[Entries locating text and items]
* * * * * * * * *

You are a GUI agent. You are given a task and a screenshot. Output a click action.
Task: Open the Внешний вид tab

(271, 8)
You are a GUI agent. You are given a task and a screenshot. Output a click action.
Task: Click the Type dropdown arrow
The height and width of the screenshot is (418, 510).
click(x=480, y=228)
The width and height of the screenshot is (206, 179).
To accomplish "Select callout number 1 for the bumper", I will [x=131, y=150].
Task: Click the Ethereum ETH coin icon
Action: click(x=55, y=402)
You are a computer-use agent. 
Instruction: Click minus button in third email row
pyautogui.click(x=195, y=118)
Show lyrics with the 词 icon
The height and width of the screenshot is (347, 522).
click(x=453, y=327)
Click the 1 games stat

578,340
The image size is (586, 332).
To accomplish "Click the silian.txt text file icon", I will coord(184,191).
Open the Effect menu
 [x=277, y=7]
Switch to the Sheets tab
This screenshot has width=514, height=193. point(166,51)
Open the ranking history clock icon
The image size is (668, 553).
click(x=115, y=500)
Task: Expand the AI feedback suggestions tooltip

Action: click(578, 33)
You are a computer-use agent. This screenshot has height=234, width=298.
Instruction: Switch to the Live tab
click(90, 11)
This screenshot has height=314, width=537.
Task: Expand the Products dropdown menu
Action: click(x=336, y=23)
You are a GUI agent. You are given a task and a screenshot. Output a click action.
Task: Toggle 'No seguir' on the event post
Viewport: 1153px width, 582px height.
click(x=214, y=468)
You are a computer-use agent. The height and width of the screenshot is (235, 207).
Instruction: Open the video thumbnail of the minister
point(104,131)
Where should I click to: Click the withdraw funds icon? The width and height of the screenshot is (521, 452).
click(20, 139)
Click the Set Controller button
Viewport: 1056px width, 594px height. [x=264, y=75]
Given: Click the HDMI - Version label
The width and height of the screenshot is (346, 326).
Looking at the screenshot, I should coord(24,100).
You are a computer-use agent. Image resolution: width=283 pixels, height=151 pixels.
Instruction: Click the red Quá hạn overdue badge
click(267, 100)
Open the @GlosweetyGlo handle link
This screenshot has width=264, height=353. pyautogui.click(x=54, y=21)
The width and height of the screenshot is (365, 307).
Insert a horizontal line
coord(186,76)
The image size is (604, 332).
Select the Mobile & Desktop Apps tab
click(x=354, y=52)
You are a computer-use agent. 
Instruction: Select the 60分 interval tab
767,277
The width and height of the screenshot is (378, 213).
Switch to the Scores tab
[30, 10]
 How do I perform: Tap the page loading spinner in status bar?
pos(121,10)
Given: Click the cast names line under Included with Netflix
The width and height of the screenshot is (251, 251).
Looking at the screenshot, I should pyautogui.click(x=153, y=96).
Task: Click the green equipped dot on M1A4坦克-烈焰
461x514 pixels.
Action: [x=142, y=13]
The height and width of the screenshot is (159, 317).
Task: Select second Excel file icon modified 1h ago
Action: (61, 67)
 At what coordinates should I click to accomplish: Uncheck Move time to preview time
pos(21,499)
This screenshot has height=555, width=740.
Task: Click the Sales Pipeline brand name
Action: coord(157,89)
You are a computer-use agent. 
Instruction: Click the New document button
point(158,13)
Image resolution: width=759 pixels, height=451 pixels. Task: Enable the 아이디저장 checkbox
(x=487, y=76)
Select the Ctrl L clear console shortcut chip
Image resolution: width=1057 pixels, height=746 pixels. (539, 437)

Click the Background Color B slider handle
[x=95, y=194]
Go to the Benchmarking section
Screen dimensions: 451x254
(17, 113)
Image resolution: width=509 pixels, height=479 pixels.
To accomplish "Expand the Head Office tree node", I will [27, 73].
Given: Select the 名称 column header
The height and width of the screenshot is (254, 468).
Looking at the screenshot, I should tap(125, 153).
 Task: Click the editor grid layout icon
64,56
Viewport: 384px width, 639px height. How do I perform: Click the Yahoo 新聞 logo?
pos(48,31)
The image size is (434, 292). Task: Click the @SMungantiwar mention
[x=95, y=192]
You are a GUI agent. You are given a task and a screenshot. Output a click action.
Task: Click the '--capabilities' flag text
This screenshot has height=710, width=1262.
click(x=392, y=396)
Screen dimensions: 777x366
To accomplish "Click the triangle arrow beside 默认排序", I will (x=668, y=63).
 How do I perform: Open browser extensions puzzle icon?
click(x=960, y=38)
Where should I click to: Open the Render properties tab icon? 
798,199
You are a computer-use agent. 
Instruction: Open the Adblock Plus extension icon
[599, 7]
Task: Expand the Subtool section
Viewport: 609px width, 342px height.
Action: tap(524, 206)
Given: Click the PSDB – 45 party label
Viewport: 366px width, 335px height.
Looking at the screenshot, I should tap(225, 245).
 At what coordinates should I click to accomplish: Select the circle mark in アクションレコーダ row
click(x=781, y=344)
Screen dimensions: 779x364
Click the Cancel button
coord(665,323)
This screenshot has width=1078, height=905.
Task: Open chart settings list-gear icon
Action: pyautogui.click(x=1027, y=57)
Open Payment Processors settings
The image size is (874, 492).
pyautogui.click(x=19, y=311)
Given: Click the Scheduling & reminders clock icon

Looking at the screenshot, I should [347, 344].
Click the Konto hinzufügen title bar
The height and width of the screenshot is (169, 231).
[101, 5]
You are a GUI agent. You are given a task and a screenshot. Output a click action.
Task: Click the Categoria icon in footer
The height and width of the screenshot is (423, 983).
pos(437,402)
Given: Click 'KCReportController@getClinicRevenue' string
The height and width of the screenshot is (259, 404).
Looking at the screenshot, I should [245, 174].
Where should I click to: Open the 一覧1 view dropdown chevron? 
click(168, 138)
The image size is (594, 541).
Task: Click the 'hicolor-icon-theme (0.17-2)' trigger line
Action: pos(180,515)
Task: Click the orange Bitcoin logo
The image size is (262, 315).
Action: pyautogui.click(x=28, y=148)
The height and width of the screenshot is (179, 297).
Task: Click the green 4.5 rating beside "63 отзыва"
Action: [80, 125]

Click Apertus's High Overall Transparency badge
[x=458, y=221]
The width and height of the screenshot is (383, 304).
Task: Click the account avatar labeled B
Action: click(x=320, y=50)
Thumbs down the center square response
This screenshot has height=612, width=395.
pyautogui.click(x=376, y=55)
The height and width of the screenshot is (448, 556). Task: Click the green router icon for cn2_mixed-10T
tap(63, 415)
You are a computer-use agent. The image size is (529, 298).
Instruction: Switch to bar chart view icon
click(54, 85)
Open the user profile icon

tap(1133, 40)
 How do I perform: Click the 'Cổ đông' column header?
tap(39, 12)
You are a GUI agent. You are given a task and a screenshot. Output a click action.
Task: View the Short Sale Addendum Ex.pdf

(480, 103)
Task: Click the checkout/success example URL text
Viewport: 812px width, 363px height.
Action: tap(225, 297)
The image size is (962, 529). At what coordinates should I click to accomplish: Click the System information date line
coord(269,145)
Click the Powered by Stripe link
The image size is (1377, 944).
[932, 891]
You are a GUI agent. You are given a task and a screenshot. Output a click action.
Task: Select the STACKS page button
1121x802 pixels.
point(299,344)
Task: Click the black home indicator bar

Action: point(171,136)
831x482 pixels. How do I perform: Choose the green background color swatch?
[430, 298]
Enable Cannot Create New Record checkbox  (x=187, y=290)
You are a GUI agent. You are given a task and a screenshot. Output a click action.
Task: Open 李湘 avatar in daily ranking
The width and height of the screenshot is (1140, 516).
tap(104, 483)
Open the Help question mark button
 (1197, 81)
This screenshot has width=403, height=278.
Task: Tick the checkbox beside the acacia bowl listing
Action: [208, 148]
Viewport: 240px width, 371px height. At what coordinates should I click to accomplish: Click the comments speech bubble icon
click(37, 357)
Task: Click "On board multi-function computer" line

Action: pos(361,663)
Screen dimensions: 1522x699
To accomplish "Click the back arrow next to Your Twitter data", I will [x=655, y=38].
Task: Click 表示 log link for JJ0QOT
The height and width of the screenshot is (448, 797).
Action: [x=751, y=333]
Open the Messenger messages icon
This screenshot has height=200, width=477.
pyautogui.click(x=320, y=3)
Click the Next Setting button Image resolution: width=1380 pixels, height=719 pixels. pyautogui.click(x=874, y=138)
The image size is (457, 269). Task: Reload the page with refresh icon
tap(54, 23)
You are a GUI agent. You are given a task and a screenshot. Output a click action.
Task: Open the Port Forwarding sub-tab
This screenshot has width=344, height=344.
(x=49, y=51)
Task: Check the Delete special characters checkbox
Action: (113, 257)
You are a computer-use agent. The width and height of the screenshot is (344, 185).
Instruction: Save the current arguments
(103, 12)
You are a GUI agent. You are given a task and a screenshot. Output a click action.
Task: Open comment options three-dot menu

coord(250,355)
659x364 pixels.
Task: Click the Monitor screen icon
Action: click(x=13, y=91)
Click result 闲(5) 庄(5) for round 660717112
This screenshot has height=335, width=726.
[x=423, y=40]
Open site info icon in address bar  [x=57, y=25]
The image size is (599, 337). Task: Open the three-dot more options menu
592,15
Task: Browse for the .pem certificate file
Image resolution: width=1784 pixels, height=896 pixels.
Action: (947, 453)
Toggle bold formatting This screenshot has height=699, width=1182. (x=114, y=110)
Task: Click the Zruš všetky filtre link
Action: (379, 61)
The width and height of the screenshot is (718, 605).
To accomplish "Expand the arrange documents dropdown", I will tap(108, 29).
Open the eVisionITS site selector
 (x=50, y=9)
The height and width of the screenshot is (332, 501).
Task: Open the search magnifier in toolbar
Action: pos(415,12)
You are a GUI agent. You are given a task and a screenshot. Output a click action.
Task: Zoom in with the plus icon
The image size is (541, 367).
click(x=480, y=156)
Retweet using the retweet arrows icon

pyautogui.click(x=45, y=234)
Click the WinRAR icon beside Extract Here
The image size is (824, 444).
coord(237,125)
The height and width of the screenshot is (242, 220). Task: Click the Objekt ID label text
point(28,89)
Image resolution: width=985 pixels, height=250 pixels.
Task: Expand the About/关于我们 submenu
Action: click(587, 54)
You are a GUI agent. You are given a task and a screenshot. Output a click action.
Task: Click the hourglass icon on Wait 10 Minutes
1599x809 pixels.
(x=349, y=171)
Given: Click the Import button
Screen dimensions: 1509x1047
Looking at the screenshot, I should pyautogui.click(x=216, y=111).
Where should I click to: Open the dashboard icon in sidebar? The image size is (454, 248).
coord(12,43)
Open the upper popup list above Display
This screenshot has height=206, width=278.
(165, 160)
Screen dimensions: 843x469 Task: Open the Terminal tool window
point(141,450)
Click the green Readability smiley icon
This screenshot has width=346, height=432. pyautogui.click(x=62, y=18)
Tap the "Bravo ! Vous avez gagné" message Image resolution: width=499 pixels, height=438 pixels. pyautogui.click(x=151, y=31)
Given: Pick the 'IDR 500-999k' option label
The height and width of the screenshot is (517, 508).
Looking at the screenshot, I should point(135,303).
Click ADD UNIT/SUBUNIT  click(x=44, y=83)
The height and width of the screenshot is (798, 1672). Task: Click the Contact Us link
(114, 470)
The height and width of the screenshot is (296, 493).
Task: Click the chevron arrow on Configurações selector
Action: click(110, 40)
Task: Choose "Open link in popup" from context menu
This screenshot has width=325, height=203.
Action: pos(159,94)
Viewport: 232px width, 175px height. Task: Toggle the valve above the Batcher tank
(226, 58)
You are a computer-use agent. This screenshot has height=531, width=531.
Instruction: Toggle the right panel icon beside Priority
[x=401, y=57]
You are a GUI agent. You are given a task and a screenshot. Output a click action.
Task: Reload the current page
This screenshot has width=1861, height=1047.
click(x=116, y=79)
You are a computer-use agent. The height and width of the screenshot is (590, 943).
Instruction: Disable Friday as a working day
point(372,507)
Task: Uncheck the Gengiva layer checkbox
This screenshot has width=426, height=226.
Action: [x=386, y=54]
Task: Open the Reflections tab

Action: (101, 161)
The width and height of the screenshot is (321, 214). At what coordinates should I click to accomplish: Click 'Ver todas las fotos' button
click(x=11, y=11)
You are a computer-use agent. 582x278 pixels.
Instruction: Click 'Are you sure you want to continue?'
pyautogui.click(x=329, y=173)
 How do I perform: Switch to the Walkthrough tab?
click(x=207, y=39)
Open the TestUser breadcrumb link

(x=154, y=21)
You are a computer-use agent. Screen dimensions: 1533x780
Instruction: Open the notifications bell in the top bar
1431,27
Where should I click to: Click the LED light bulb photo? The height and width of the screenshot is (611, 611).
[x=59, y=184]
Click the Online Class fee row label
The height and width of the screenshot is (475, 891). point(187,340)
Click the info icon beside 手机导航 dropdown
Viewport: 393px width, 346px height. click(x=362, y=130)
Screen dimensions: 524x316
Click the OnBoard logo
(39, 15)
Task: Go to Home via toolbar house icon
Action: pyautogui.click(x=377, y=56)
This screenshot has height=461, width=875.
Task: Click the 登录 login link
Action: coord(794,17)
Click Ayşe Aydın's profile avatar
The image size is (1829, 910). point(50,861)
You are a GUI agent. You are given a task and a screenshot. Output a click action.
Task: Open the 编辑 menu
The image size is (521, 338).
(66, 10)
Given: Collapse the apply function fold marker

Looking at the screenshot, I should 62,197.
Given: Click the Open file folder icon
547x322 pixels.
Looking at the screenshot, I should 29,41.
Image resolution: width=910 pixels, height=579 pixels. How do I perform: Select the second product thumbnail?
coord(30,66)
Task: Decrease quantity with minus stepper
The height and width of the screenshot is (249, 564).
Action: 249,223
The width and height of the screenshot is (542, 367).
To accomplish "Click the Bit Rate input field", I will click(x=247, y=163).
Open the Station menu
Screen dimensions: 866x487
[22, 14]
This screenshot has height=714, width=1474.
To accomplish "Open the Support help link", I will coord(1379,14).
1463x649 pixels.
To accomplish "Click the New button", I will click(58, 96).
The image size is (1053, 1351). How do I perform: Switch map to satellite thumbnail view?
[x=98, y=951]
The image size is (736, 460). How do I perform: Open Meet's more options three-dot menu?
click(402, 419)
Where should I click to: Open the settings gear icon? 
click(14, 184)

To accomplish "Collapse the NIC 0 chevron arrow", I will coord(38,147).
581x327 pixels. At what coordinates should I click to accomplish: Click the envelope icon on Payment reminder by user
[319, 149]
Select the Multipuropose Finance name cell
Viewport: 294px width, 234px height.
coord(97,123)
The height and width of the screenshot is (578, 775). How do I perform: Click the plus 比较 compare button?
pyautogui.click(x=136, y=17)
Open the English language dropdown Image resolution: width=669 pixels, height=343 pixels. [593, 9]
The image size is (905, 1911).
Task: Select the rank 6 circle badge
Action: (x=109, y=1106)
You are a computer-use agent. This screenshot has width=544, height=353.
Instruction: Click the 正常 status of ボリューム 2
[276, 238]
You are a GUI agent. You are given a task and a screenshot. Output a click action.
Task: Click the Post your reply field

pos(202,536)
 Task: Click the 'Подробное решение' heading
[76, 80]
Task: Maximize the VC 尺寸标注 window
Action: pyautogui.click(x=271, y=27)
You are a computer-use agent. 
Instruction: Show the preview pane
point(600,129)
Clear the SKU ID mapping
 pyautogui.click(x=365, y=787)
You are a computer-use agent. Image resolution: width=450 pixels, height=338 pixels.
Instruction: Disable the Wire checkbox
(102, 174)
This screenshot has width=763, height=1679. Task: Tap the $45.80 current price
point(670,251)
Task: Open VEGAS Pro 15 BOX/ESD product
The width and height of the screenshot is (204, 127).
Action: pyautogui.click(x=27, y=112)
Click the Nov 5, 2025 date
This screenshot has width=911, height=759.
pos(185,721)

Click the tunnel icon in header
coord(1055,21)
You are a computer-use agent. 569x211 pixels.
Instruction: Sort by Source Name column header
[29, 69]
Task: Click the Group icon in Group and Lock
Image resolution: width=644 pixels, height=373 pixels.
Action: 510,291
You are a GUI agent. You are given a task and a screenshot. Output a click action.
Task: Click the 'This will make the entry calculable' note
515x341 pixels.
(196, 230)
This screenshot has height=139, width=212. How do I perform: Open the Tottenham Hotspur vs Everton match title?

* * * * * * * * *

STATED TASK:
Write out the stretch from the line containing "The width and height of the screenshot is (378, 213)." through the line containing "Action: (61, 67)", reproducing every line exactly.

SOLVED EXERCISE:
The width and height of the screenshot is (378, 213).
Switch to the Scores tab
[30, 10]
 How do I perform: Tap the page loading spinner in status bar?
pos(121,10)
Given: Click the cast names line under Included with Netflix
The width and height of the screenshot is (251, 251).
Looking at the screenshot, I should pyautogui.click(x=153, y=96).
Task: Click the green equipped dot on M1A4坦克-烈焰
461x514 pixels.
Action: [x=142, y=13]
The height and width of the screenshot is (159, 317).
Task: Select second Excel file icon modified 1h ago
Action: (61, 67)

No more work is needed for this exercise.